EXTRACT PROVIDED:
Education Commissioner Sue Gendron wants Maine’s 17,000 11th-graders to stop taking the Maine Educational Assessment each April, as they have been doing for the last three decades, and use instead the SAT as a measure of how much they have learned in English, math and, starting next year, science. It is a major shift the commissioner said is necessary because the SAT is often necessary for college admission and she wants more Maine high-school graduates to enter college.

The SAT, however, has largely been a predictive test rather than an assessment. Its role has been to determine how well a student is likely to do in college freshmen courses. It’s easy to see the overlap in the goals of assessing what has been learned in high school and predicting college success, but testing for one is not the same as testing for the other. Last month, the American Counseling Association said using the SAT as an assessment tool would create an ethical problem for school counselors.

“It is unethical for a counselor to use a test for a purpose other than the one for which it was designed,” wrote the group’s president, Patricia Arredondo. “The SAT is, was, and has always been a predictive test, not an assessment of current knowledge attainment.” The Maine Counseling Association, not surprisingly, comes to the same conclusion.

On Friday, College Board Vice President Wayne Camara wrote that SAT performance has been shown repeatedly to be related to student high-school grades, course rigor, student self-perception of ability, college grade-point average, college grades and graduation. Whether this also means it accurately measures what 11th-graders have learned is for the committee to discover today.

The SAT would be administered on a Saturday – April 1 – including to students who have not been taking courses preparing them for college work. Whether they show up, how well they are able to apply what they have learned to concepts on the test and how their ability to demonstrate knowledge on the SAT compares with their MEA performance are all open questions. Rather than have anyone assume they know what the answers will be, a one-year pilot program, with federal blessing, would give school counselors and teachers a forum to review how the test went and what changes might be needed to improve it.

Many educators doubt the switch to the SAT should go even as far as a pilot project. They will have a chance to make their case at the hearing, as will the department. The message committee members should begin with is that the MEA was constructed specifically for Maine, specifically as an achievement test and evolved over many years of fine-tuning. It’s not perfect, but it is valuable and not something to cast aside without careful consideration of what would replace it.

SUPPLIED INFORMATION:
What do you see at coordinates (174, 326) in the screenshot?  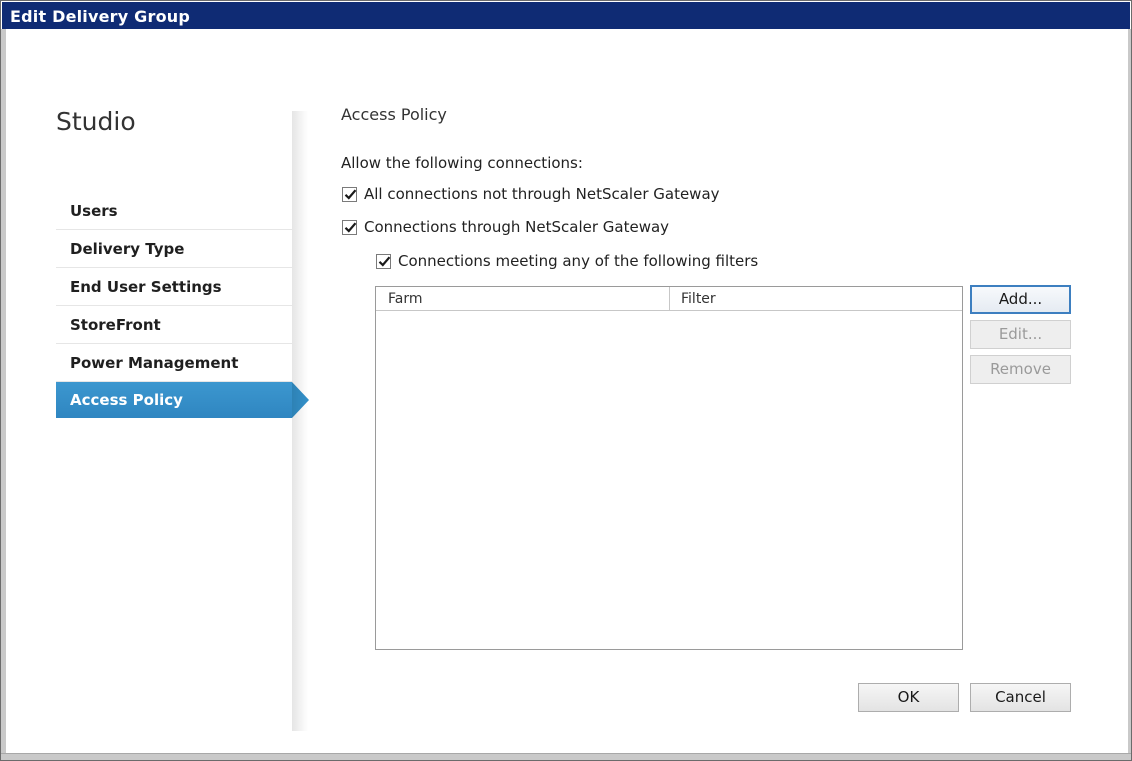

WHAT YOU NEED TO DO:
- A) In the passage about Maine's testing proposal, who is the president of the American Counseling Association?
- B) Update the passage about Maine's testing proposal, starting with "The SAT would" and going on through "to improve it.", so that "one-year" becomes "two-year".
Draw only on the passage about Maine's testing proposal.

SOLUTIONS BY TASK:
- A) Patricia Arredondo

- B)
The SAT would be administered on a Saturday – April 1 – including to students who have not been taking courses preparing them for college work. Whether they show up, how well they are able to apply what they have learned to concepts on the test and how their ability to demonstrate knowledge on the SAT compares with their MEA performance are all open questions. Rather than have anyone assume they know what the answers will be, a two-year pilot program, with federal blessing, would give school counselors and teachers a forum to review how the test went and what changes might be needed to improve it.